Segment Open
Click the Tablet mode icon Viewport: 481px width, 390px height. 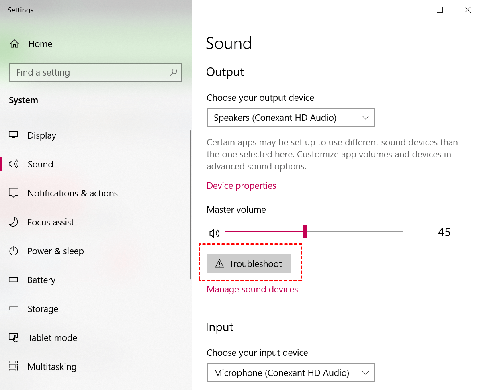[x=14, y=338]
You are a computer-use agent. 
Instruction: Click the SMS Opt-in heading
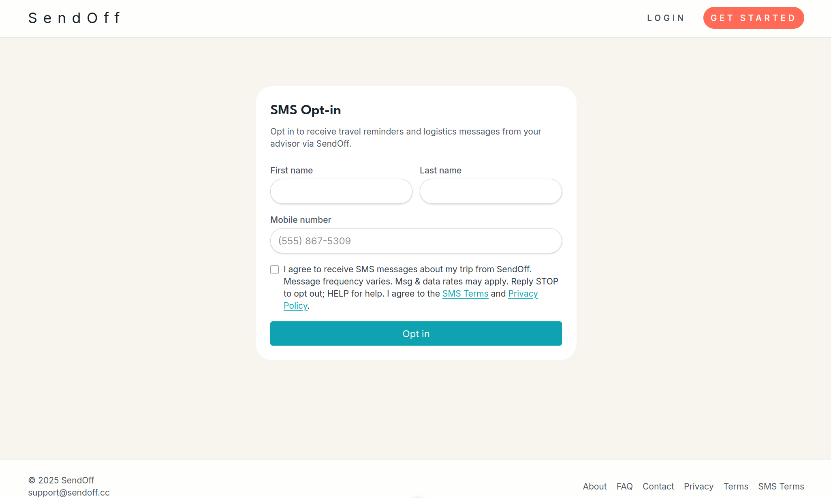pyautogui.click(x=305, y=110)
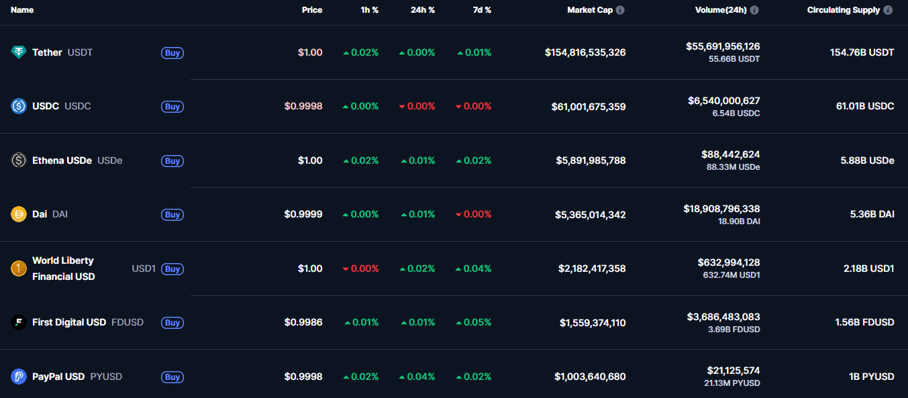
Task: Click the Dai coin logo icon
Action: coord(19,214)
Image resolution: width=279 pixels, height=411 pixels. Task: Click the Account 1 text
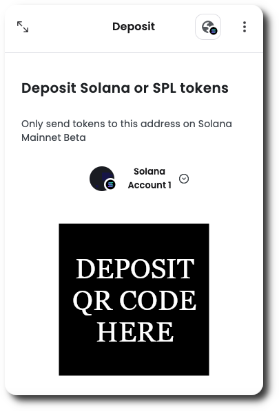[149, 185]
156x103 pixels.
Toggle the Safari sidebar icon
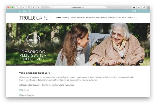coord(29,7)
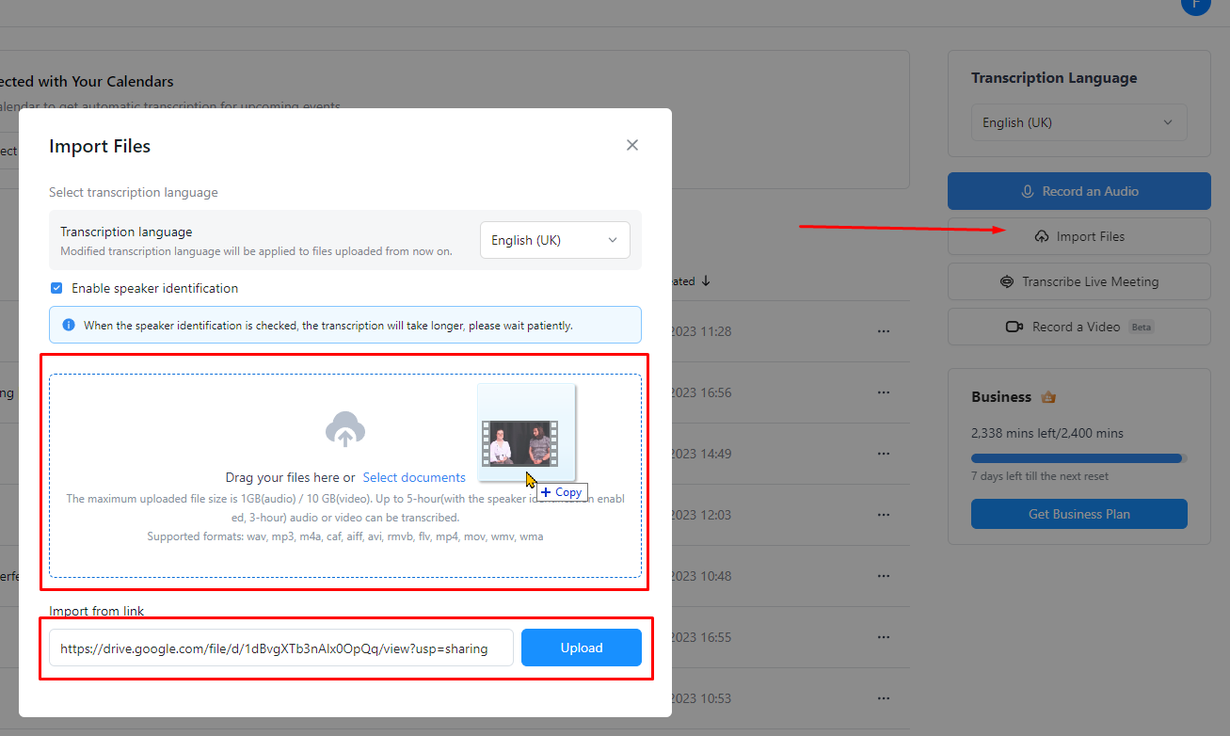This screenshot has width=1230, height=736.
Task: Click the sort arrow next to Created
Action: [706, 281]
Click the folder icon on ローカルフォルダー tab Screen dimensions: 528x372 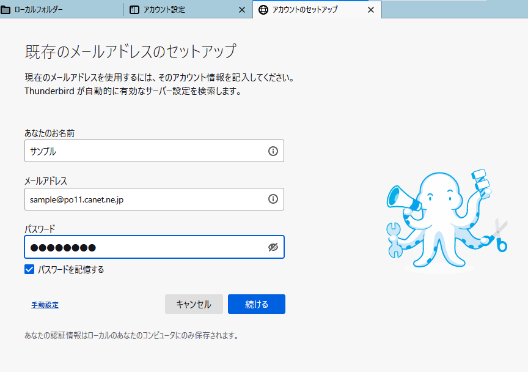pyautogui.click(x=6, y=10)
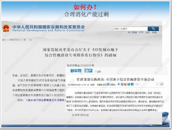The width and height of the screenshot is (172, 130).
Task: Click the third share icon in the row
Action: tap(126, 84)
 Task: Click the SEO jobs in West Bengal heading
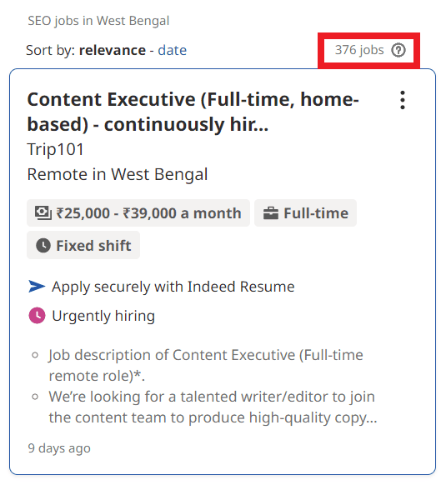pyautogui.click(x=98, y=21)
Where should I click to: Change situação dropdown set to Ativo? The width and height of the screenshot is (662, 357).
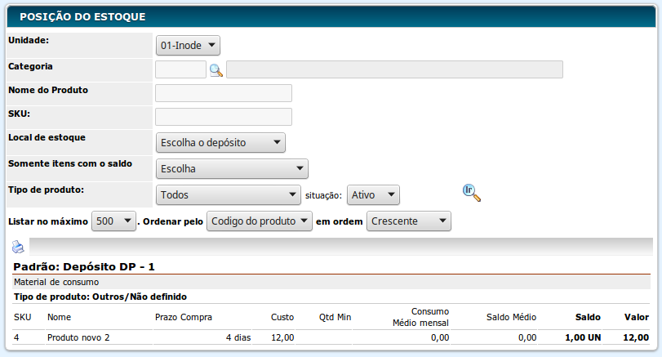tap(373, 195)
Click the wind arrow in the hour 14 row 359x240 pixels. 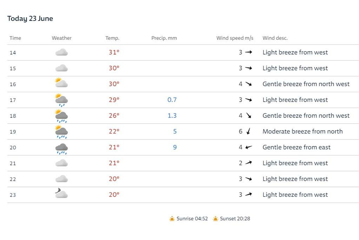248,52
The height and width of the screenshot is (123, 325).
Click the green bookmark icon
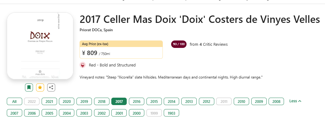click(x=29, y=87)
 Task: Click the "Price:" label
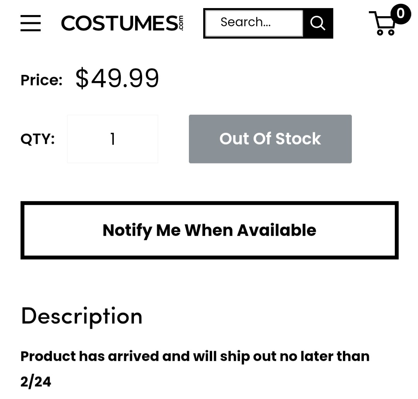41,80
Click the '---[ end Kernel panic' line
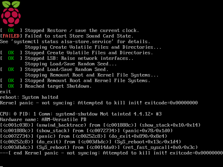 point(112,153)

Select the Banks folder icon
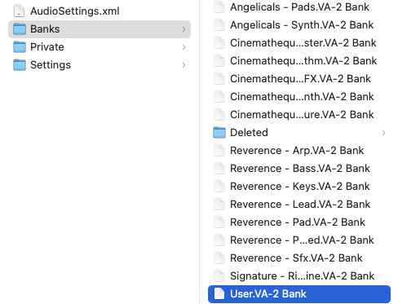20,29
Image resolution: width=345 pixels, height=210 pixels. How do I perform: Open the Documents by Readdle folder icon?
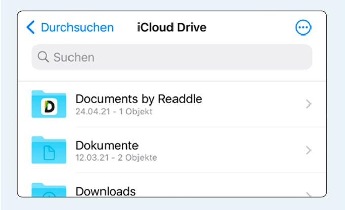pyautogui.click(x=49, y=104)
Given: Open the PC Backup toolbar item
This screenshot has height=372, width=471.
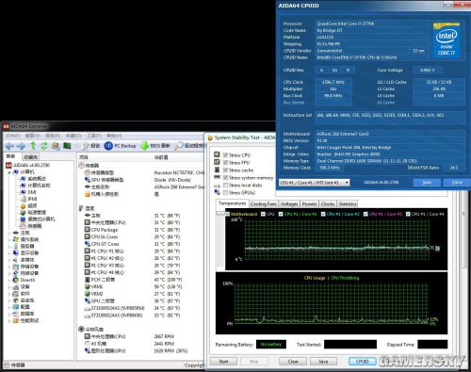Looking at the screenshot, I should (120, 146).
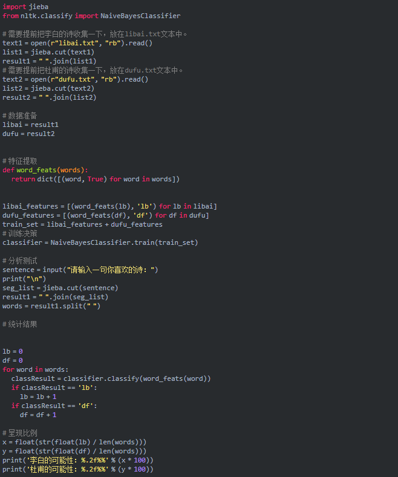Click the "for word in words:" loop line
The width and height of the screenshot is (398, 477).
tap(35, 369)
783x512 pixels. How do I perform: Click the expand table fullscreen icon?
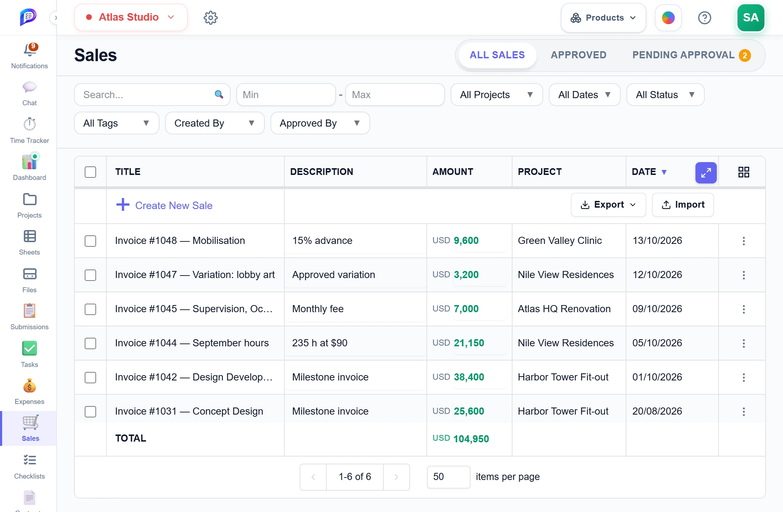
Segment Closed
EXERCISE AIM: Beginning with the line that holds "Given: Open the PC Backup toolbar item", extract every line to the end of the material, exactly as it stands, and drop the pictures.

RESPONSE TO THE EXERCISE:
Given: Open the PC Backup toolbar item
This screenshot has height=372, width=471.
Looking at the screenshot, I should (120, 146).
Click the "for word in words:" loop line
The width and height of the screenshot is (398, 477).
tap(35, 369)
783x512 pixels. How do I perform: Click the expand table fullscreen icon?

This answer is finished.